Wednesday, July 13, 2016

WEDC gag order par for course for secretive Walker Admin

Gee, these actions don't seem sketchy in the least.
The proposal could have barred members of the Wisconsin Economic Develop Corp.'s board of directors from publicly divulging information about its taxpayer-funded operations and subjected them to discipline if they spoke to reporters.

Shortly after the Journal Sentinel posted a story about the proposal online Wednesday, WEDC Chief Executive Officer Mark Hogan told his fellow directors that he was shelving the proposal based on "feedback I have received from various board members."

Christa Westerberg, an attorney and vice president of the Wisconsin Freedom of Information Council, said the policy had seemed to put more emphasis on the uncompensated board members than on WEDC itself and its two-year budget of $65 million.

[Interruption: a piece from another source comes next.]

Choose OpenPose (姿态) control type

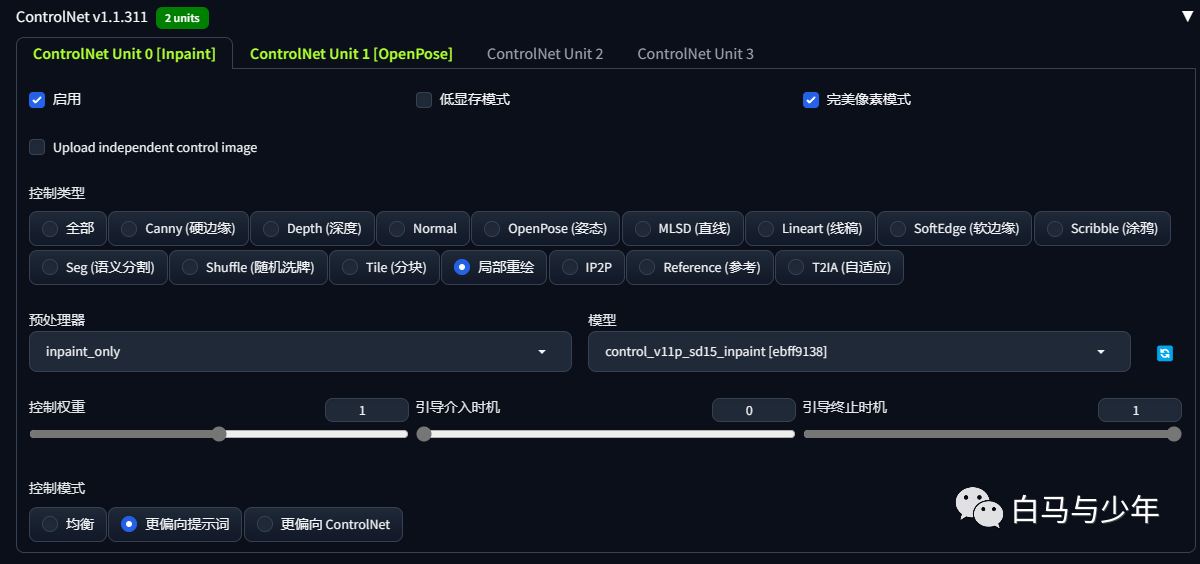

"That (discipline) provision I find troubling because it seems like the focus of the policy is the conduct of the board members, not the agency," Westerberg said. "If anything, we need more oversight of the agency, not less."
Props to the Journal-Sentinel's Jason Stein for drawing attention to WEDC's attempt to hide information from the public (interesting that they dig for this story, but ignore the M&A tax giveaway details), and the fact that GOP donor Mark Hogan pulled the proposal after WEDC Board members gave "feedback" is a dead giveaway on how this came down.

These orders came from the Walker Administration, and like many WisGOP maneuvers on open records, it was an attempt to sneak through the changes before anyone could figure out what they were trying to do. It's reminiscent of how the Walker Administration tried to exempt WEDC from open records laws when it came to giving information about a prospective grantee's finances. Because when you're handing out millions in taxpayer dollars to businesses, what right do the people have when it comes to evaluating their financial fitness?

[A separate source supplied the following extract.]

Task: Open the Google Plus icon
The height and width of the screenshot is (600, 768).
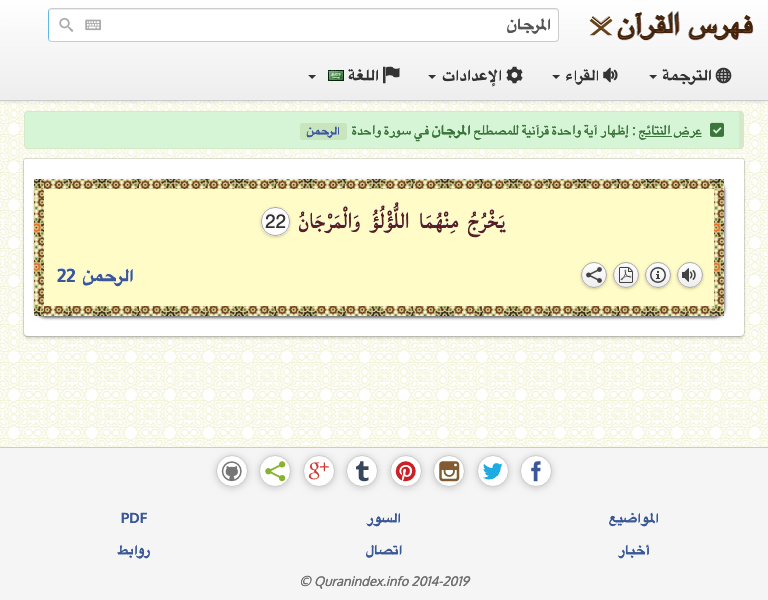Action: 318,471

That proposal was pulled back as it was brought to the public's attention via a Legislative Fiscal Bureau memo (sound familiar?). I mean, it's not like there are stories in the paper which describe how a GOP mega-donor might not give all the needed information on a business that has no track record, and get more than $1 million in taxpayer dollars from WEDC.
Paul Piikkila, of Appleton, admitted committing conspiracy to defraud his employer Horicon Bank of more than $700,000, according to a plea agreement filed in U.S. District Court in Milwaukee. Piikkila originally pleaded not guilty and a hearing on his change of plea is scheduled for July 22.

As part of the deal, Piikkila agreed to testify in the case involving De Pere businessman Ron Van Den Heuvel, who pleaded not guilty to a 13-count grand jury indictment related to the case filed in April....

According to the plea agreement, “all of the witnesses agree that Ron and Kelly Van Den Heuvel lived a high-end lifestyle including an expensive house, another residence in Florida, expensive automobiles, a live-in nanny, expansive use of credit cards and a private plane. All this despite little evidence of actual business activity by any of Ron’s business entities.”...

Van Den Heuvel was able to secure more than $1 million for one of his many companies, Green Box NA Green Bay, from the Wisconsin Economic Development Corp. in September 2011. Van Den Heuvel didn’t disclose previous lawsuits in his application, and a WEDC staff review stated the application’s only weakness was that it was a startup.The agency gave Green Box more time to repay the loan in September 2014 before declaring the loan in default in early 2015. A judge has placed the company in receivership, but so far the money has not been repaid.
And this is far from the only time that the Walker Administration has tried to hide from the public, whether it be in the notorious 999 motion that tried to gut the state's open records law 1 year ago this month, and Walker's lame attempt to change open records law in court (which was also shot down in the "Wisconsin Idea" case this May).

That's what makes this whole lame attempt to hide WEDC information and put a gag order on WEDC Board members such an absurd two-fer. Not only does it reiterate that WEDC is nothing more than a GOP slush fund, but it also reiterates the Walker Administration's contempt for the people who pay the taxes that pay for WEDC's handouts. And it's likely to continue as long as this Reign of Error continues, because the members of this administration from the Governor on down continue to try to deceive and hide from the public that pays their salaries, instead of changing their way of doing (monkey) business.

Which also helps explain why Walker's approval rating continues to be below 40%, I suppose.


  1. When the living hell does this get Investigated?

  2. This directive came from the Walker Administration, and it would be great to find out exactly how it all came down. It was a variation of some of the things they tried to do last year, after Walker said he wanted WEDC to transition away from loans toward tax incentives.

    Interesting to see Steineke's reaction to the scheme; the Tea Party contingent is not the unified Walker lap-dog force it once was. That's tough for Walker since he is so desperate to rehabilitate his image.

    1. I caught that too. And it's not the first time the Assembly GOPs in particular have spoken up against Walker in recent weeks. Tells me that they're concerned about losing big in the Fall, and that Walker isn't interested in sticking around Wisconsin for very long.